The following day, I met up with another friend and former student of Professor Humston, Nate Adkins, a W&L alum. Along with fly fishing, he is passionate about bow hunting and competes in archery. I did not even realize there was such a thing as professional archery, so I certainly enjoyed learning about a new sport. There are so many tangential hobbies that I have heard about from people I have fished with along the way that I would love to try, but I can only have so many myself.

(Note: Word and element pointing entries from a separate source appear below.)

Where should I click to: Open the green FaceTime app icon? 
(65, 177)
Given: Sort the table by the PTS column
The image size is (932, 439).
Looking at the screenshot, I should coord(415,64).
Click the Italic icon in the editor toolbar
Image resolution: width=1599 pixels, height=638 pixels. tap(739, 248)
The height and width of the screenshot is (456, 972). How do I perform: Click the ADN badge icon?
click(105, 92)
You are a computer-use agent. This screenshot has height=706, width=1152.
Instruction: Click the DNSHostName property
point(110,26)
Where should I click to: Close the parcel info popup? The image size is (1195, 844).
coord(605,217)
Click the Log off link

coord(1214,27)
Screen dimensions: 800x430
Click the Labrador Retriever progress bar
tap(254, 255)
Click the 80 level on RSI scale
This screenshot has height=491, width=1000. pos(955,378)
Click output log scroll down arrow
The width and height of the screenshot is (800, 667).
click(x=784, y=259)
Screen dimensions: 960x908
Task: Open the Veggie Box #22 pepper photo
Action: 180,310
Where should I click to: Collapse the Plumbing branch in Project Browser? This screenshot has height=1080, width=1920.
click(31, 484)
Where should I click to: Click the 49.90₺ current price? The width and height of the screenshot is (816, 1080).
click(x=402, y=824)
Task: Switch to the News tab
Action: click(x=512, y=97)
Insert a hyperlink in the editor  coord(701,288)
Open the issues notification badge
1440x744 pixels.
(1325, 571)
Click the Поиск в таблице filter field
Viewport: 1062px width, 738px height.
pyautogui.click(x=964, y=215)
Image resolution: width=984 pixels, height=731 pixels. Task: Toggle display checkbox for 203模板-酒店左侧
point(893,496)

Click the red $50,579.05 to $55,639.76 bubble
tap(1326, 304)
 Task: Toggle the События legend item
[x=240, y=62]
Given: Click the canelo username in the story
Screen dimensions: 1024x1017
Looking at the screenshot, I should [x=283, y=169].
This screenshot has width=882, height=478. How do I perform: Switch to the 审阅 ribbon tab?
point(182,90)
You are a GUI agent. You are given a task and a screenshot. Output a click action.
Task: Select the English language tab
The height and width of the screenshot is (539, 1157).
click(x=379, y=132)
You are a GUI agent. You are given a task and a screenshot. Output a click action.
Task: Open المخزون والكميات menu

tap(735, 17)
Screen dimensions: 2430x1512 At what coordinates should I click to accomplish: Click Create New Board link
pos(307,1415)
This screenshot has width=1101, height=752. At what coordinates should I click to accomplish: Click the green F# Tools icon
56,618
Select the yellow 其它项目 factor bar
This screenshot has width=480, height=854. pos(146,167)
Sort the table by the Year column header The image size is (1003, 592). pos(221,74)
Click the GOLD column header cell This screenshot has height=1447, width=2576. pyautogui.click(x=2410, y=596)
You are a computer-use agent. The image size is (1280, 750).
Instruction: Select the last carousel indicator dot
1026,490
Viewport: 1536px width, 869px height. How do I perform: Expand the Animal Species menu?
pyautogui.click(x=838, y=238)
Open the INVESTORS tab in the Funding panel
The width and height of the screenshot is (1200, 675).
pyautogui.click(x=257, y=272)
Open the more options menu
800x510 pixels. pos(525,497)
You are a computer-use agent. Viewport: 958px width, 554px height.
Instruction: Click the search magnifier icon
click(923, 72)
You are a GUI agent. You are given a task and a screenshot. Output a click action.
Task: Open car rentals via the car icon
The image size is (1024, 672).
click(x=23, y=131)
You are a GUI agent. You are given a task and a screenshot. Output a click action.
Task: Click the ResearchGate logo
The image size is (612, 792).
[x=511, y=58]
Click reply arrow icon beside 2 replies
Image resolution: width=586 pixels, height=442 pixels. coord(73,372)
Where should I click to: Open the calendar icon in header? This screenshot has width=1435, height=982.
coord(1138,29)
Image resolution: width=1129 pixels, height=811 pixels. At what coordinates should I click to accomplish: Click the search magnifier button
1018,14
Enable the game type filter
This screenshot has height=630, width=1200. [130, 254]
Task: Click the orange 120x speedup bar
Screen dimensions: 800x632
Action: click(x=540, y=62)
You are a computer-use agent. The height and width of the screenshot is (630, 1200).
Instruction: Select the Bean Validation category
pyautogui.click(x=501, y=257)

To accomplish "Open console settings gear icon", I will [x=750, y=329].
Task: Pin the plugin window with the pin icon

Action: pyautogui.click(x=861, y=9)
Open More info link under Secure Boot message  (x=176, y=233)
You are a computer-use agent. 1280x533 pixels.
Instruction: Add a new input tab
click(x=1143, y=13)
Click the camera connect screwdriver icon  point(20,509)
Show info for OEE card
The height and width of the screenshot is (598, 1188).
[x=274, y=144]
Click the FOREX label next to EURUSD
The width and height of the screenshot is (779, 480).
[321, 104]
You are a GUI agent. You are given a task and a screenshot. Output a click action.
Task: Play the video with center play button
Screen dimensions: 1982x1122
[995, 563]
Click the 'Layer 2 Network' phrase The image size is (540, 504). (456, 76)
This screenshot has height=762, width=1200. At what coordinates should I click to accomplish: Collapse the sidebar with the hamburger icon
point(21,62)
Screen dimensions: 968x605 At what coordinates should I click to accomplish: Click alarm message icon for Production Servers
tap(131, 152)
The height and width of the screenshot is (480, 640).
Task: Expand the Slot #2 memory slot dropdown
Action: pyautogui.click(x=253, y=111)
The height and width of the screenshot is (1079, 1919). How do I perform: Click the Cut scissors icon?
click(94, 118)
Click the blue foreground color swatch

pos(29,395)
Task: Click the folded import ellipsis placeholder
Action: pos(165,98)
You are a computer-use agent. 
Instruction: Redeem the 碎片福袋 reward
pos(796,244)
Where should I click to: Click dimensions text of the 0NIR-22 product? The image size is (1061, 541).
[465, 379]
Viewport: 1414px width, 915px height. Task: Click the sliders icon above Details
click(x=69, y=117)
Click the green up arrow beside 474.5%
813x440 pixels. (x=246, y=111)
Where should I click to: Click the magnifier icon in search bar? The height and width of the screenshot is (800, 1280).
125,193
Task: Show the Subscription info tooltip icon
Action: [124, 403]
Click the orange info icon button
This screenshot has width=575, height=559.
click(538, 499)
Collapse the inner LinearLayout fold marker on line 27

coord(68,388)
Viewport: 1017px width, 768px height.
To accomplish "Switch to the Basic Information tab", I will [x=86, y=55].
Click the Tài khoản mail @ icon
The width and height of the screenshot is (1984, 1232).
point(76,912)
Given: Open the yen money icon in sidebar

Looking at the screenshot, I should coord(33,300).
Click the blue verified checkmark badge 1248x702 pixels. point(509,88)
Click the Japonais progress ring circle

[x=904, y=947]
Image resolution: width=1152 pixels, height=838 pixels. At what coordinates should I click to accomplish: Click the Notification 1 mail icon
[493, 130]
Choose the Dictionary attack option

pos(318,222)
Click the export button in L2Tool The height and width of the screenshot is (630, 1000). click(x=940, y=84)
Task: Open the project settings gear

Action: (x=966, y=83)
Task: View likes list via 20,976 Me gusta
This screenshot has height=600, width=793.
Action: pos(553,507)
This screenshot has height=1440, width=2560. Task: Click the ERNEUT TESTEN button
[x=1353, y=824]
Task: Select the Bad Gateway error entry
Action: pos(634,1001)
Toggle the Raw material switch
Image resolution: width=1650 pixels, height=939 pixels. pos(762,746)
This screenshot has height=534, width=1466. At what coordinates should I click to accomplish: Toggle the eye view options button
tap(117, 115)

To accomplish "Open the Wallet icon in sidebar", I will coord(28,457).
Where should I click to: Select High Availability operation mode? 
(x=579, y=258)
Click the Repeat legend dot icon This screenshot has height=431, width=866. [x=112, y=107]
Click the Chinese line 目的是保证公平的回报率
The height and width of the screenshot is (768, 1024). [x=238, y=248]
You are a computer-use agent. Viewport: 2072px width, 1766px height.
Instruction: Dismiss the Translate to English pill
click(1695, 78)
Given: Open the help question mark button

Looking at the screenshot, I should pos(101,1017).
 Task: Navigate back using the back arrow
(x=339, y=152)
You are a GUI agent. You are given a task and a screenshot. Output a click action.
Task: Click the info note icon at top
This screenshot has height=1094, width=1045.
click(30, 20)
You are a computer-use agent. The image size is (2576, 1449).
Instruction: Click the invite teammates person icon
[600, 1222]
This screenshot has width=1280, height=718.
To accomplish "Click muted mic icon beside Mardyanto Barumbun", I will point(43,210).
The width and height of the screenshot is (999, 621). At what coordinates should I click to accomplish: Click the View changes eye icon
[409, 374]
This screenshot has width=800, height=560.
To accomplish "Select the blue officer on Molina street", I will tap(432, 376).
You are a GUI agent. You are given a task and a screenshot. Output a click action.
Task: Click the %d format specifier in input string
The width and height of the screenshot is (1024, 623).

Nate and I spent most of the day fishing in West Virginia, where we had success with the smallies, but stopped in Raphine, Virginia on the way back to Lex to hit one of his favorite streams for brook trout. St. Mary’s is a creek that flows through the Blue Ridge and is well known by locals for hiking up to its waterfall and swimming hole. We put together a three-wt. rod, which I soon found to be overkill for these fish. After walking up the trail a quarter mile, we hopped into the river and casted a small stimulator at the base of a riffle. Within seconds, a 4-inch brookie came soaring out of the water to eat it, unable to fit the fly in its mouth. I chuckled and cast in the same spot, and again, the fish aggressively missed the fly. On the subsequent cast, the fish somehow defied physics and the hook stuck into the side of its mouth as I raised the rod and sent the fish flying into the pool behind me. Once I picked it up again and set it in the water beneath me to remove the fly, I was amazed by how perfect its fins and spots were. This was the first time I had ever fished a native brook trout stream in the Appalachian Mountains, and it didn’t disappoint. They have so much color and detail to their spots and the marbly pattern on their back. And, with their eagerness to take dry flies, they make for a fun fish to catch. There are streams much like this all throughout the Appalachians, many just off the Blue Ridge Parkway. I fell in love with that little stream and would return many times in the coming years with subsequent visits to W&L, where I would eventually enroll as a student allowing me to continue to chase those gorgeous, native brookies.